まずは、「(さ)せていただく」という謙譲表現が成立するには条件があるということです。
つまり、「相手や第三者の許可を得た」上で、「自分のためにする」ことの両方を満たす場合のみ許された表現が「(さ)せていただく」というフレーズであるため、この場合に妥当かどうかが最初の問題です。
「学ぶ」ことに誰かの許可は不要ですが、先輩などから指導を受けつつ学ぶのであれば、「相手の許可を得て」という性質があるとしても問題はないでしょう。
当然自分のためにも学んでいるわけですから、この場合は成立する可能性があります。
次に問題になるのは、「学ばせていただいております」が二重敬語ではないかという疑問です。
しかしながら、接続助詞「て」が間に付いていますから、「学ばせていただく」と「おります」の謙譲表現は別の存在として並立しています。

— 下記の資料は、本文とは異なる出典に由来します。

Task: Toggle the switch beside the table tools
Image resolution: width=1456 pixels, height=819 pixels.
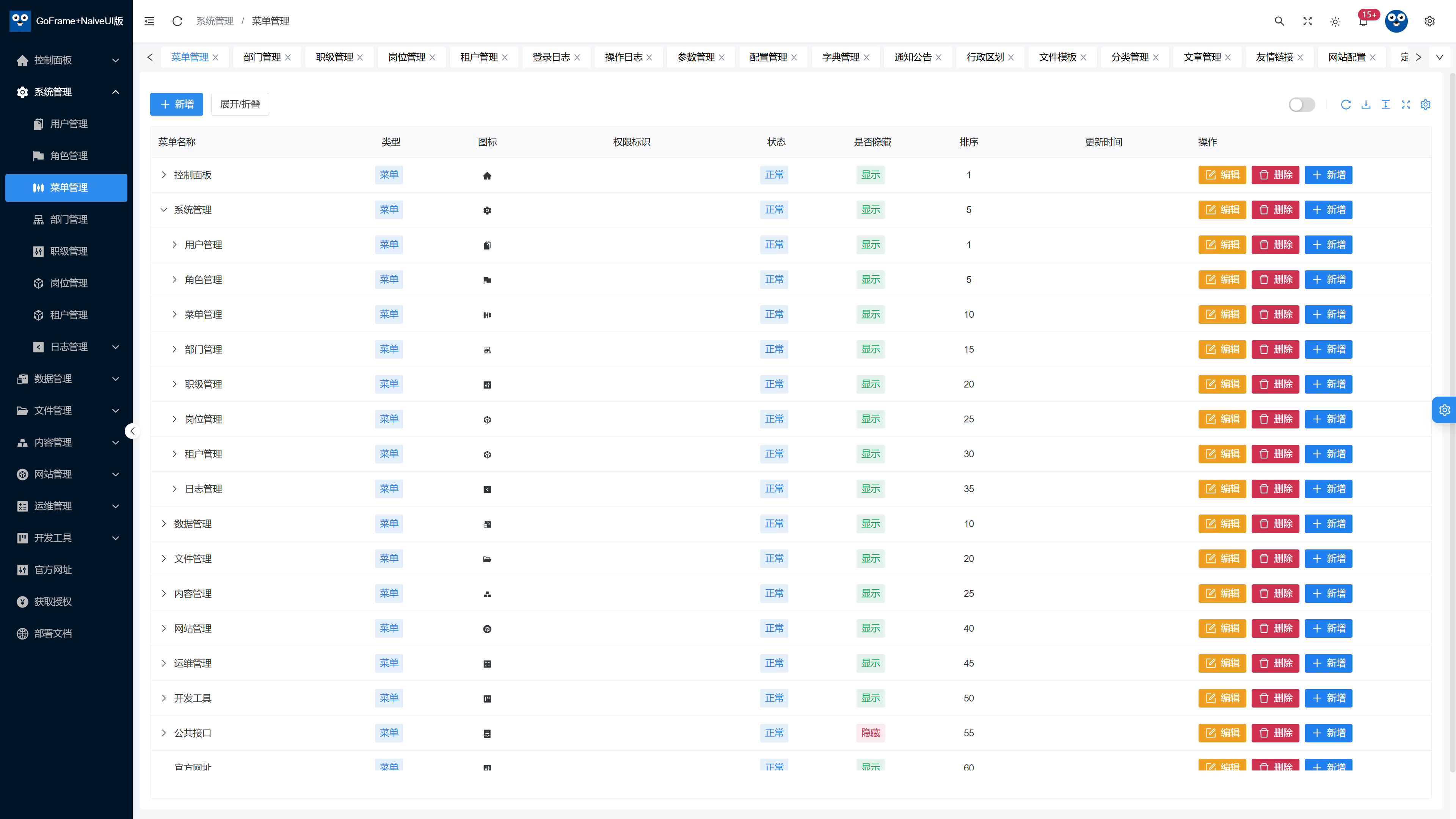Action: pos(1302,105)
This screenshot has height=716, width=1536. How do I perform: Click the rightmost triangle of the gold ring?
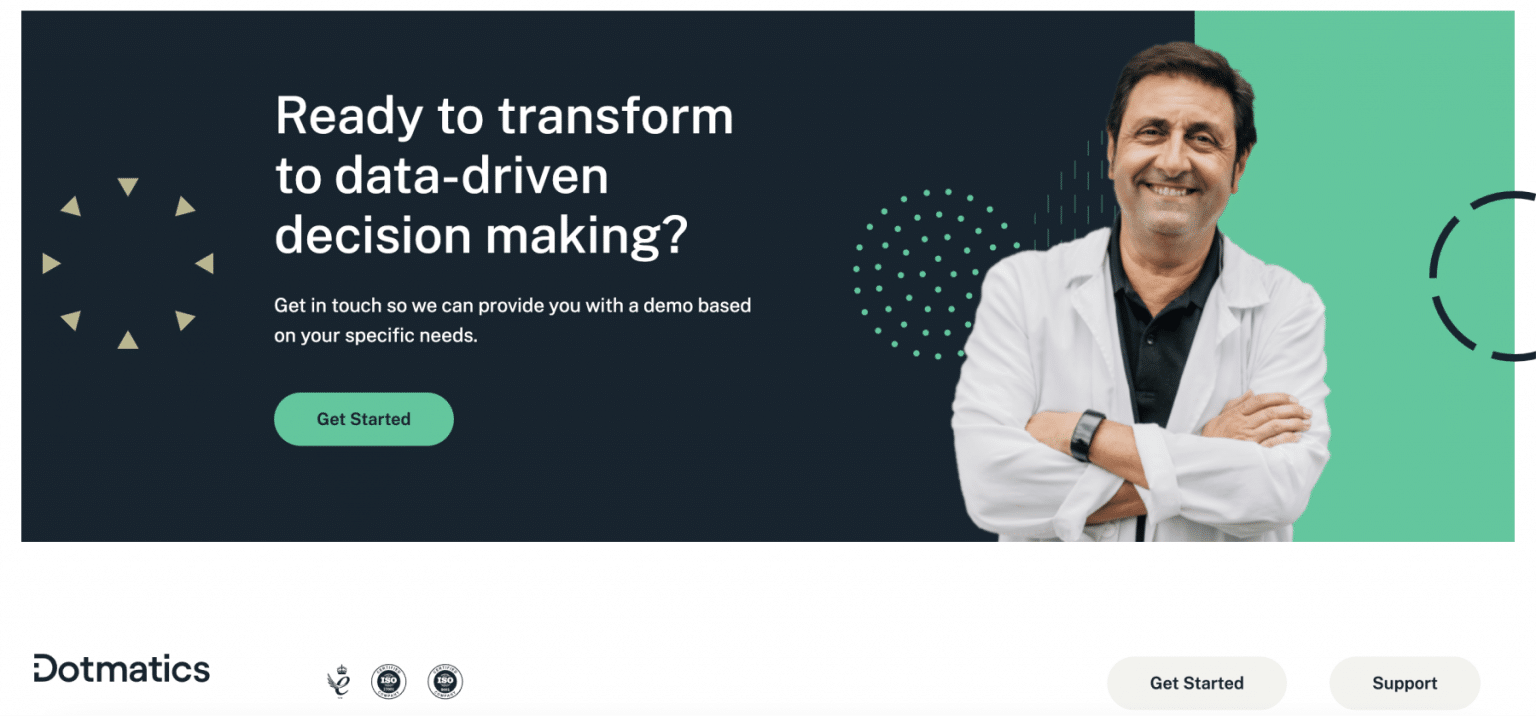pos(205,263)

また、「おります」はいわゆる「丁重表現」と呼ばれる、一般の謙譲表現ではない謙譲表現であるため、同じ謙譲表現が二重にかかった二重敬語にはそもそも該当しません。
「おります」は聞き手に対しての敬意を表すための表現で、自分の行為をへりくだらせているわけではないのです。
これらを踏まえた上で全体を通してみると、「学ばせてもらっています」を聞き手にも配慮して、かなり丁寧に表現した意味になります。

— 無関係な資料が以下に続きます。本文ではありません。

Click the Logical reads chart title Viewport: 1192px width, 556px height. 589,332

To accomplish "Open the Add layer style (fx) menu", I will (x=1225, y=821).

「学ばせていただいております」のビジネスでの使い方や使われ方、使うときの注意点
このフレーズが使われるのは、「自分の現状の報告」の場面です。
例えば、恩師に就職後初めてメールを出す際、「今は営業担当として毎日のように『学ばせていただいております』」などと書くようなケースが考えられます。
また、文中だけでなく会話中でも普通に使用されます。
ただし、回りくどい言い回しであるため、「(さ)せていただいております」の形を多用するのは避けましょう。
「学ばせていただいております」を使った例文
他に考えられる例文を挙げてみましょう。
・『未経験の経理部門に配属され、最近は常に学ばせていただいております』
・『日々学ばせていただいておりますが、なかなか思うようには行きません』
「学ばせていただいております」の類語による言いかえ
「学ぶ」を「相手から教えてもらう」という意味合いで捉えれば、「ご指導いただいております」や「教えていただいております」などによる言いかえが考えられます。
また、相手に現状を伝えるという意味だけなら、「学んでおります」という敬語表現でも十分足りるでしょう。
まとめ
「学ばせていただいております」は、一般的な謙譲表現と、行為には無関係である聞き手に配慮するための謙譲表現の2つが合体した特殊な表現です。